Search code examples
javahtmlparsingjsoup

JSoup | Fetching part of the HTML


I have problem with fetch site with car ads. I would like to get advertiser's name from it. The main problem is that sometimes that name is showing in different way.

1) Name is Kajetan

(https://www.otomoto.pl/oferta/mercedes-benz-klasa-e-w211-bardzo-dobry-stan-bez-wkladu-finansowego-warszawa-ryki-ID6BEBy9.html#2bd424144f)

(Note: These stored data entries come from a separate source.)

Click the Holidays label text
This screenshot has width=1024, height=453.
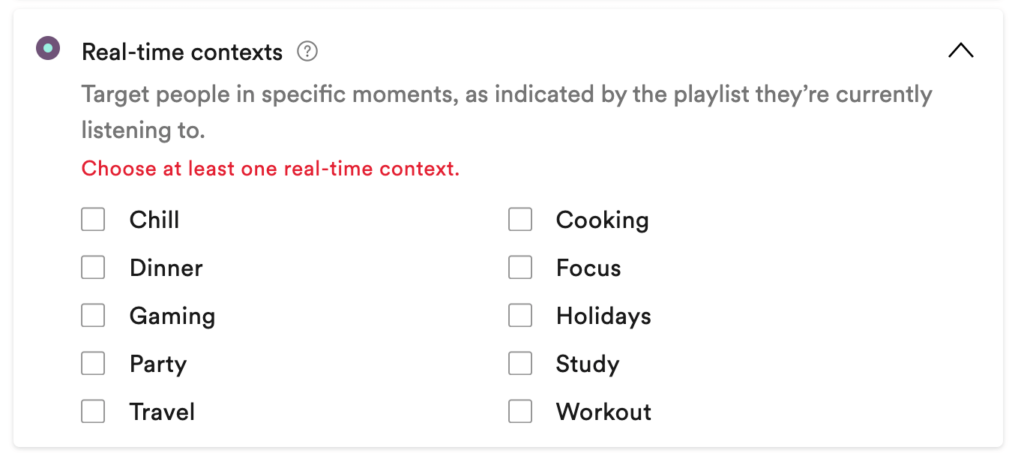pyautogui.click(x=603, y=316)
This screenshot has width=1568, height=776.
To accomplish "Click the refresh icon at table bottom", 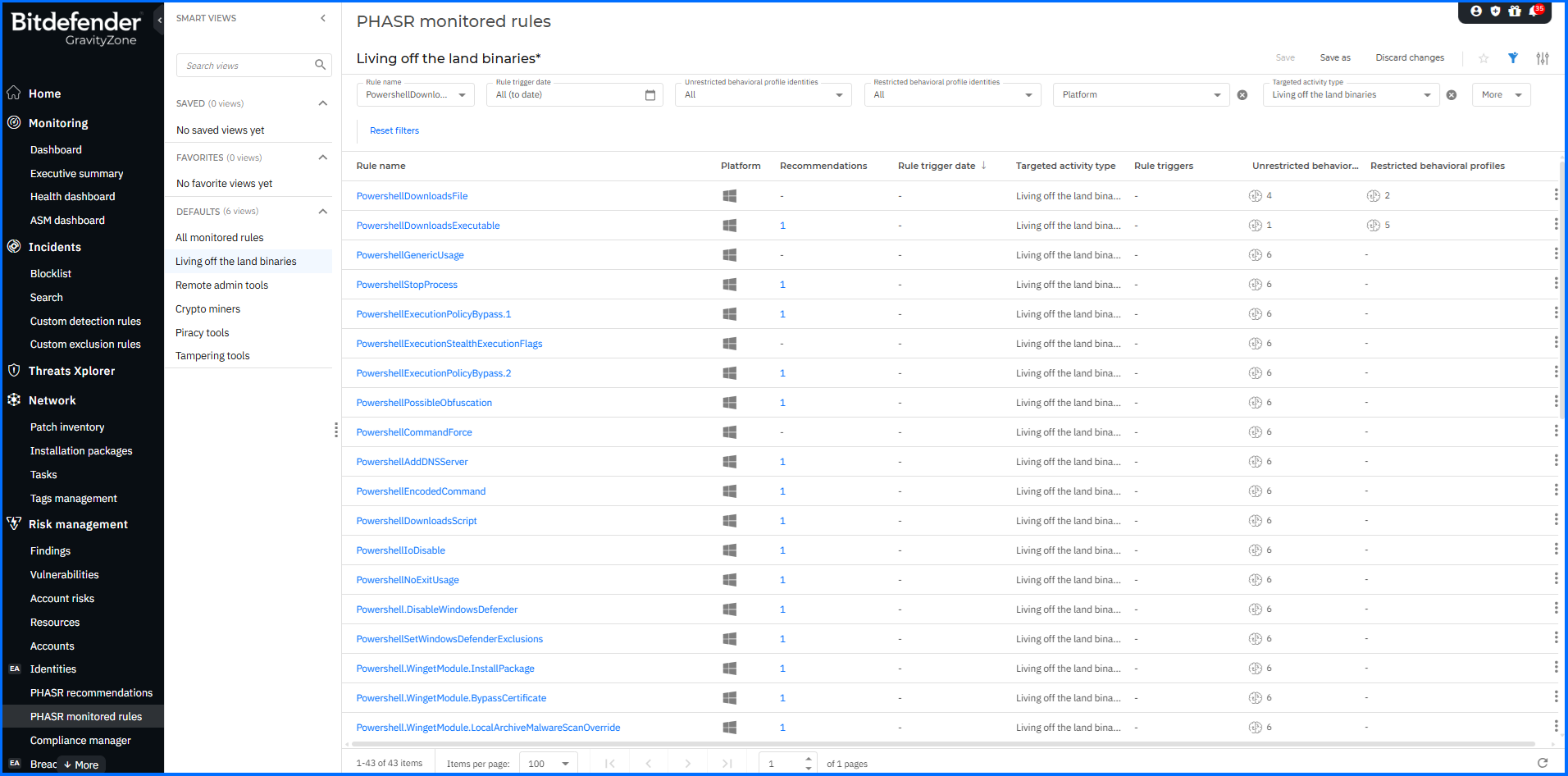I will tap(1543, 763).
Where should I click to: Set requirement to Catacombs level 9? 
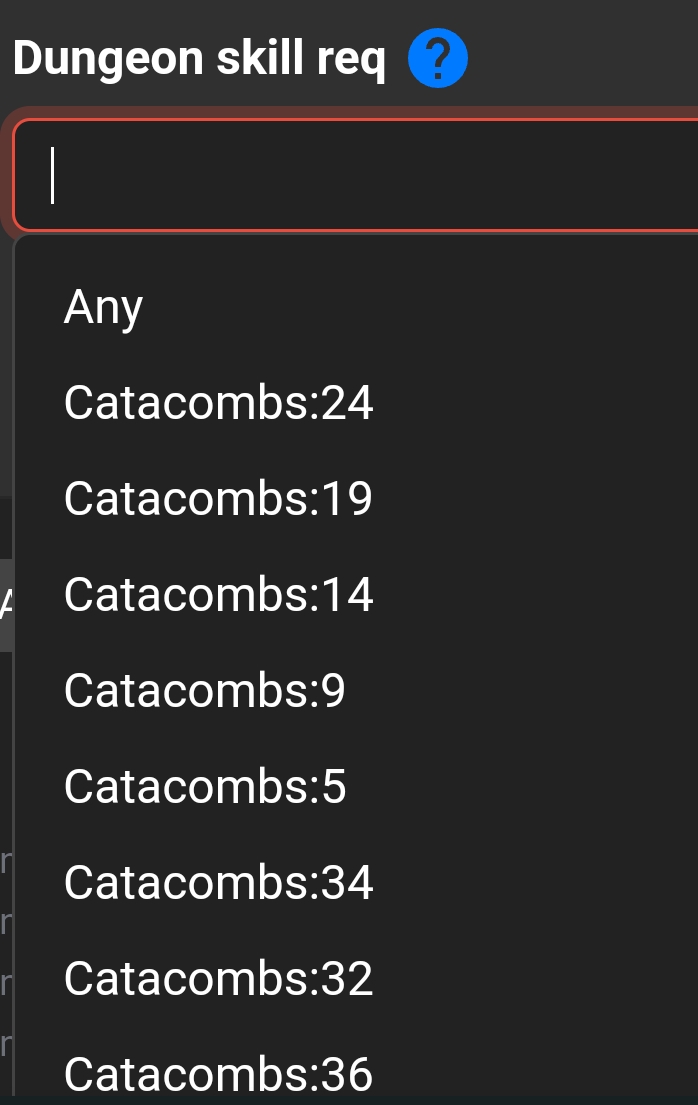[204, 691]
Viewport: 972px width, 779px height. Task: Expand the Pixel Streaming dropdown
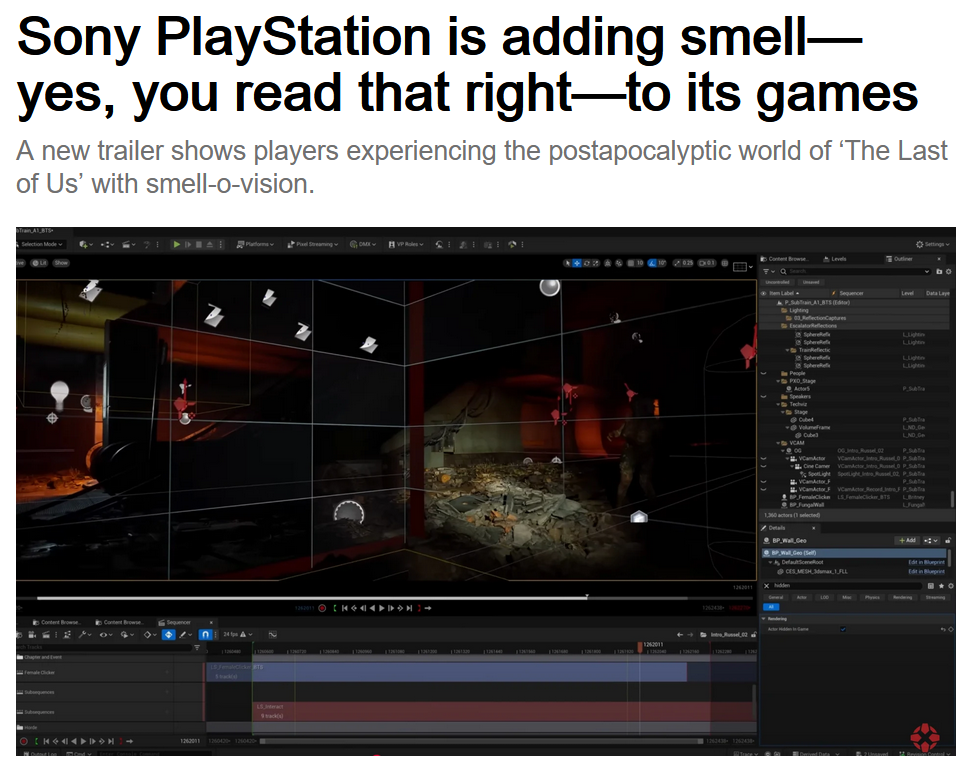pos(313,244)
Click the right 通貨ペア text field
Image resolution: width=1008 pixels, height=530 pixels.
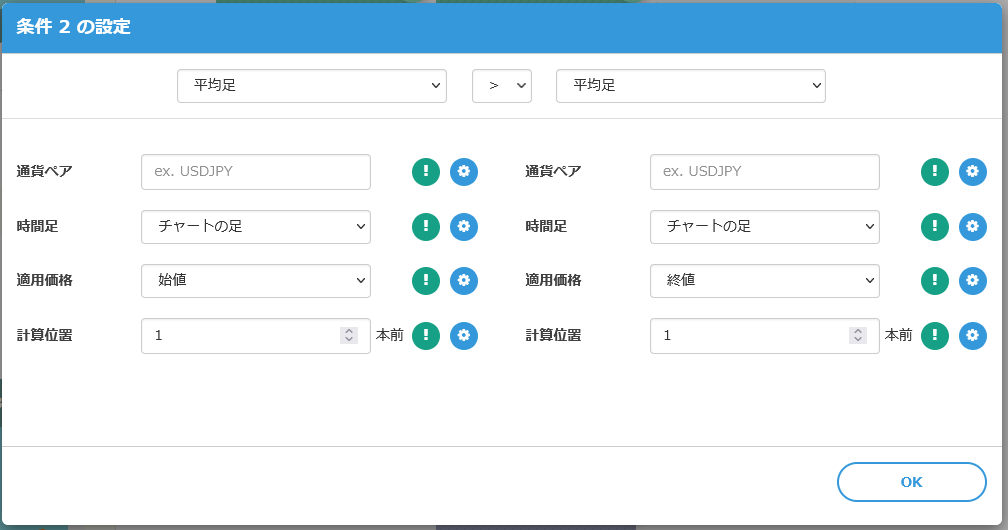[x=764, y=172]
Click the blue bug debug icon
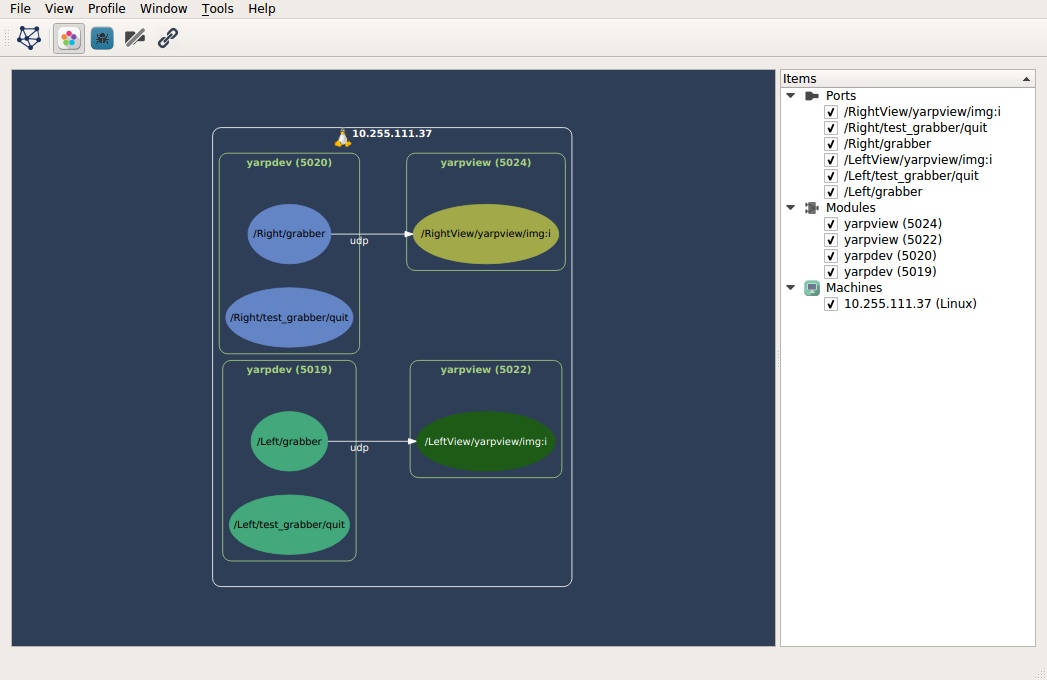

   <div class="seller-box__seller-info">
    <small class="seller-box__seller-registration">Sprzedający na OTOMOTO od 2015</small>
    <small class="seller-box__seller-type">Osoba prywatna</small>
    <h2 class="seller-box__seller-name"> Kajetan </h2>
   </div>

2) Name is AS MOTORS Centrum Pojazdów Używanych KIA

(https://www.otomoto.pl/oferta/kia-ceed-1-6-crdi-136-km-m-bws-fvat-salon-serwis-polska-ID6BHFu3.html#2bd424144f)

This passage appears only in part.